Jamaica’s Housing Supply Challenge
Jamaica faces a housing supply deficit that has persisted for generations and that has been addressed only partially by the combination of public sector development, NHT-supported construction, and private sector housebuilding. Informal settlement, in which households construct homes on land without planning permission or formal title, has absorbed a significant share of the demand that the formal housing market cannot meet. This is not a uniquely Jamaican phenomenon: informal settlement is a feature of rapidly urbanising economies worldwide, and it reflects a failure of the formal housing supply system to deliver homes at a pace and cost that ordinary working households can access.
Jamaica’s planning system, administered through the National Environment and Planning Agency, regulates development across the island.

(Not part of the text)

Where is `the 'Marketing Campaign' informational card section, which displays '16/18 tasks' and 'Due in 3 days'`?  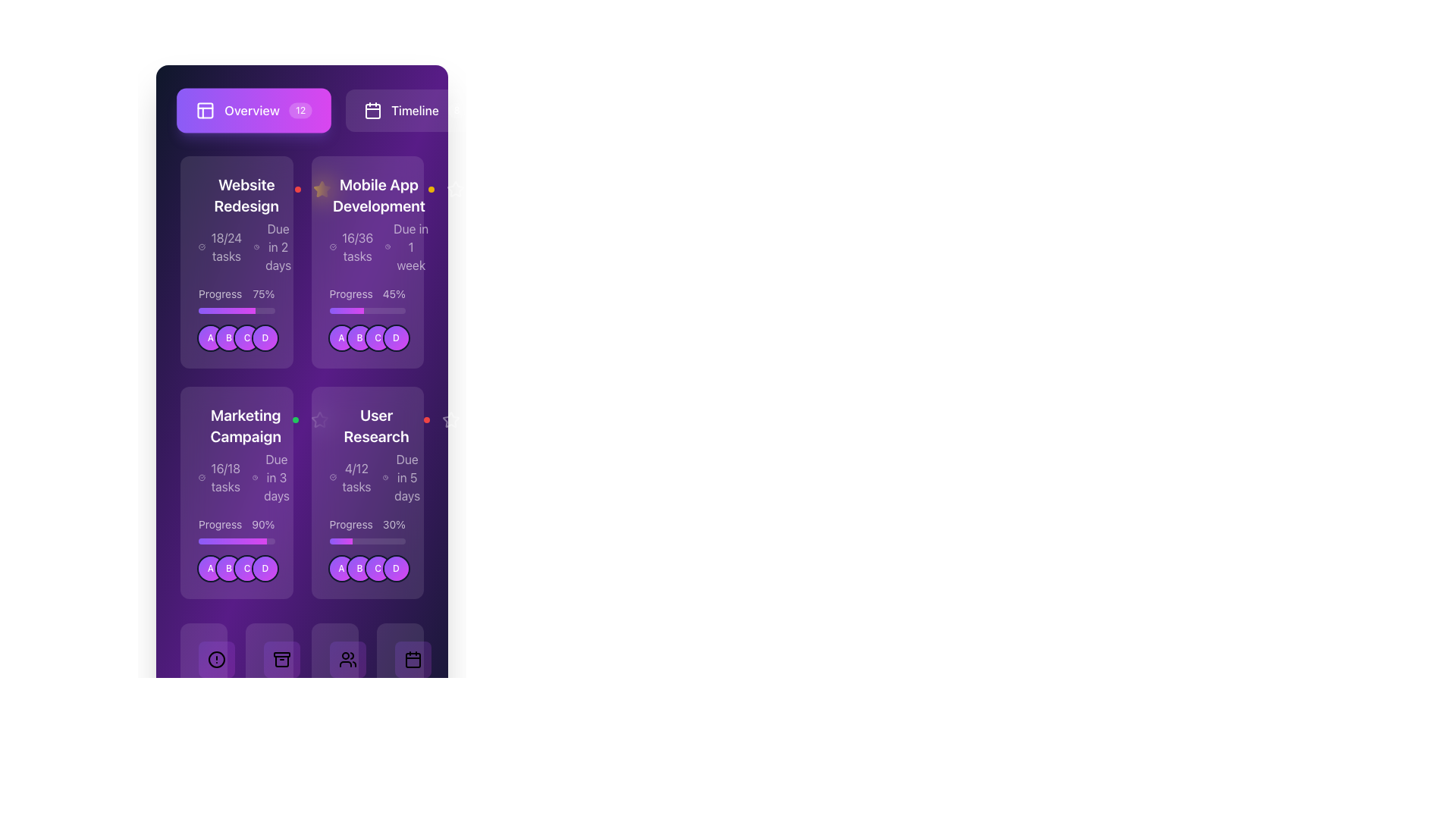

Like England’s, it operates in an environment where applications can be slow to process, where community and political considerations influence outcomes, and where the formal system’s capacity to guide and accelerate the development that is needed has not always matched the scale of the challenge.
The UK experience suggests that housing supply targets, while necessary, are insufficient on their own. They need to be supported by a planning system with the capacity and the political backing to make timely decisions, by development finance that makes building viable across a range of market conditions, and by a housebuilding industry with the skills, scale, and incentives to meet the targets set. Jamaica’s pathway to closing its housing supply gap will need to engage all of those dimensions simultaneously. The UK’s chronic undersupply, despite decades of targets, is a cautionary example of what happens when some of those dimensions are addressed and others are not.